Where "справочника" appears in a line of the entries below, that line should be copied.
**********
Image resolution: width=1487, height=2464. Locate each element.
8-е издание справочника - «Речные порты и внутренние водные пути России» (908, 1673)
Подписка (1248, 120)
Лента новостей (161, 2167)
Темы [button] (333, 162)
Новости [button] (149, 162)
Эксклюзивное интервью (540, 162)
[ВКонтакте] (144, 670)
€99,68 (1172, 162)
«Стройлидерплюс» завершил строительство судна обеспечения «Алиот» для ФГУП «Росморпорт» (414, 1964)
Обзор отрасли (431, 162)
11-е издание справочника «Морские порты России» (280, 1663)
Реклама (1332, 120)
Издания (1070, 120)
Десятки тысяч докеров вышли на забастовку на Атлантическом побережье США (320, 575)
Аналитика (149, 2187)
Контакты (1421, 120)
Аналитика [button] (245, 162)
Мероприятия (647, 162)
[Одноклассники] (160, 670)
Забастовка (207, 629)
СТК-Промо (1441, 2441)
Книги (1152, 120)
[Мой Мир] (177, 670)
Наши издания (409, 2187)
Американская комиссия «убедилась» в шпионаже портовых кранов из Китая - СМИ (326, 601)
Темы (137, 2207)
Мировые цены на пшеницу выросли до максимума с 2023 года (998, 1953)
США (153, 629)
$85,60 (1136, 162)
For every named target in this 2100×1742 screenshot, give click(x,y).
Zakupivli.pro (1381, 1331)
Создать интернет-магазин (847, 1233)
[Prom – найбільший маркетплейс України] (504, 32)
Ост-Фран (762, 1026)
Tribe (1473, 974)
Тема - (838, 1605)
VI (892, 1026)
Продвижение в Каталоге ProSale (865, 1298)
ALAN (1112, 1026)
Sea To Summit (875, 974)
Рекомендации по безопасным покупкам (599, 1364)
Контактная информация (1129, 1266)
**********
__SOLUTION FOR THIS PROBLEM__
8-е издание справочника - «Речные порты и внутренние водные пути России» (908, 1673)
11-е издание справочника «Морские порты России» (280, 1663)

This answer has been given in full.